We recommended that both departments stop accessing personal information on Ms. Blackstock’s page and other social media sites, unless they could demonstrate a direct connection to legitimate government business. We also recommended the destruction of any personal information collected previously without such a direct connection.

Finally, we recommended that both AANDC and the Department of Justice Canada develop and implement internal policies and guidelines governing the collection of personal information from social media sites by their employees and limiting it only to situations in which a direct connection exists to their operating programs or activities.

Both departments accepted these recommendations in full.

Background

Ms. Blackstock had complained to our Office that the two federal departments had contravened the Privacy Act by engaging in a systematic and deliberate collection of her personal information for purposes not directly related to a government operating program or activity.

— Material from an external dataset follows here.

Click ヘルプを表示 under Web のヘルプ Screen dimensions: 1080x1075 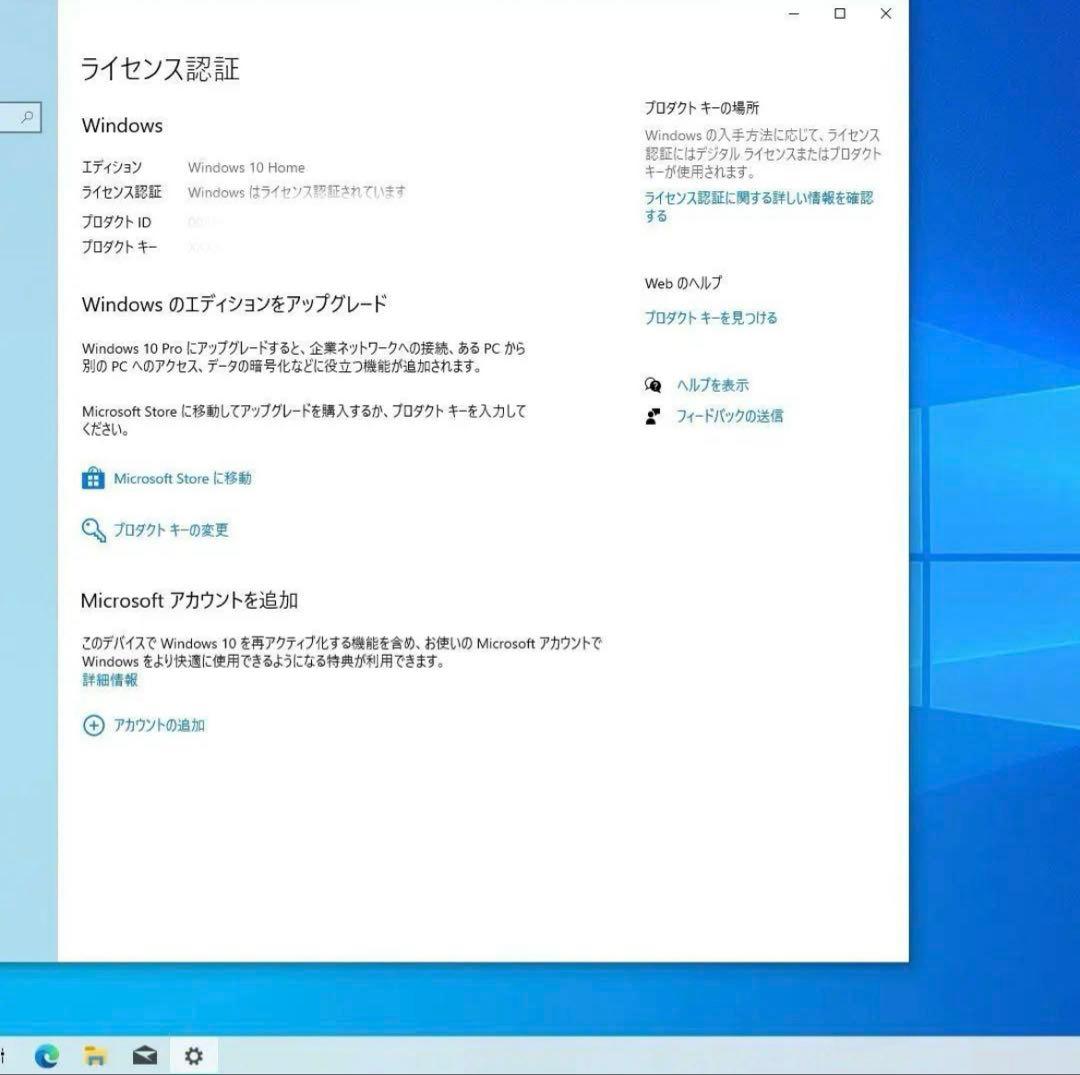[x=713, y=384]
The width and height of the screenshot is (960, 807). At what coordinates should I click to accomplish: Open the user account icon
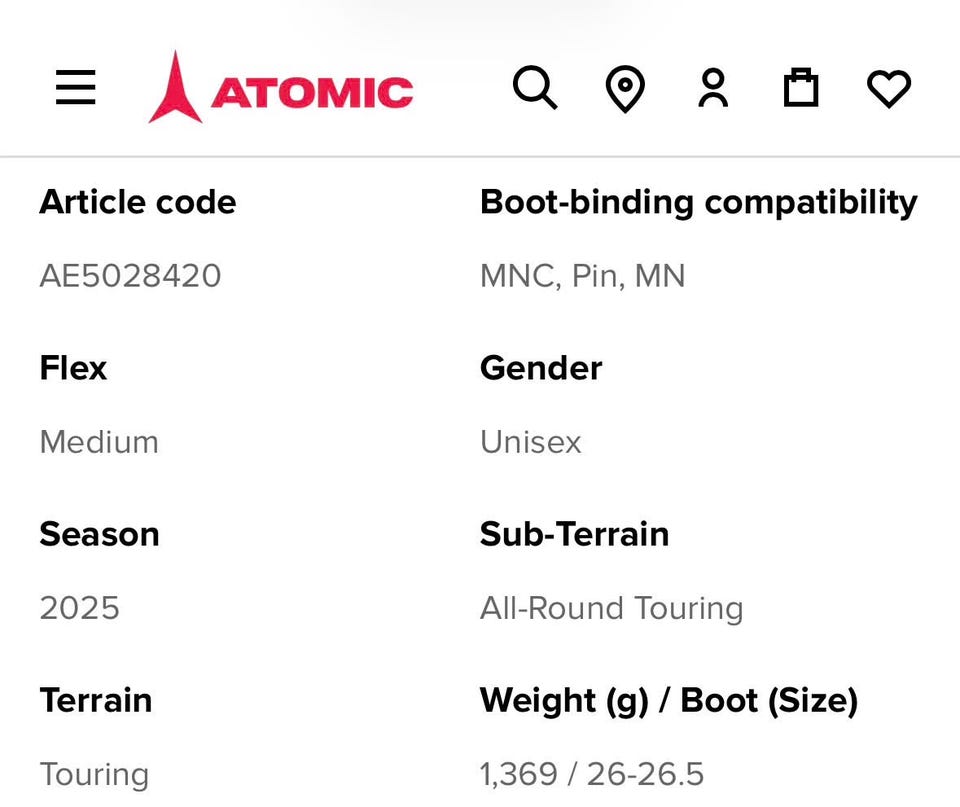pos(713,89)
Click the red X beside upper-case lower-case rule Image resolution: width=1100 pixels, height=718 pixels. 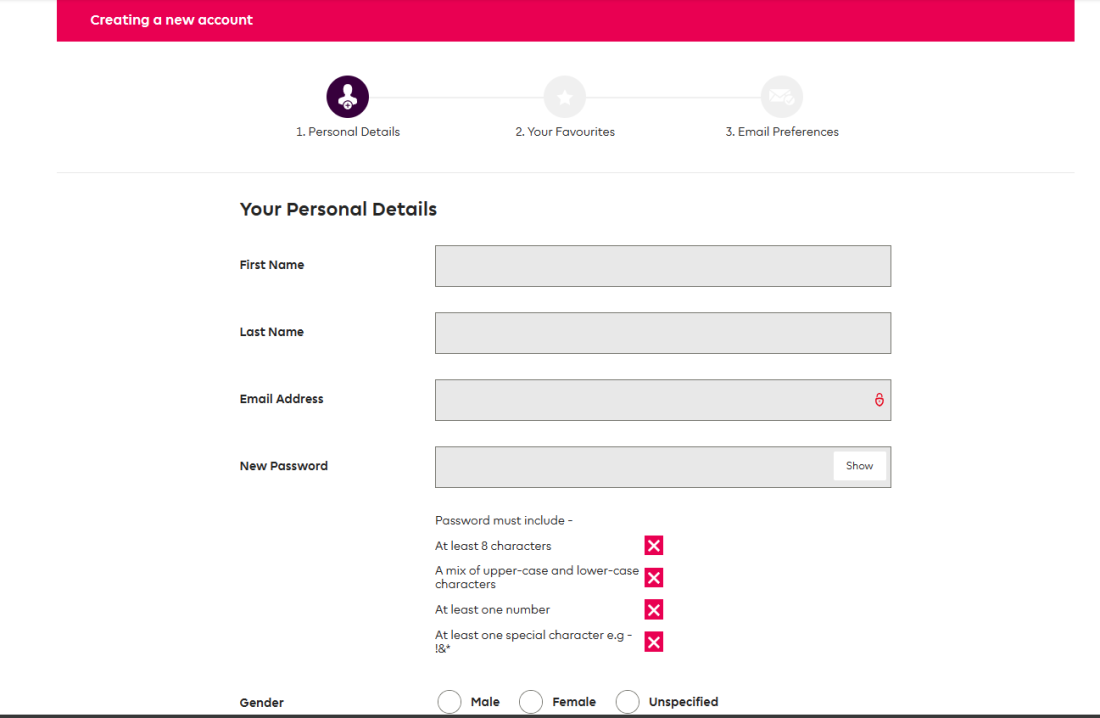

The complaint specified three different activities:

  • surreptitious monitoring of her public speeches and distributing detailed reports of her remarks widely within both departments;
  • repeated accessing of her Indian status records in the government database, although there was no question about her Indian status; and
  • repeated accessing and monitoring of her social media feeds, in particular her personal Facebook page, and distributing reports of her online postings widely within both departments.

Ms. Blackstock also contended that these privacy invasions were linked to a human rights lawsuit against the federal government by her employer. That litigation alleged that the inequitable funding of child welfare services on reserves amounted to discrimination.

Findings

After a detailed and lengthy investigation, our Office made no finding on the first activity, since in this case the information from her public speeches wasn’t “personal information” under the Privacy Act. We found the complaint about the second activity to be not well founded because of an absence of evidence.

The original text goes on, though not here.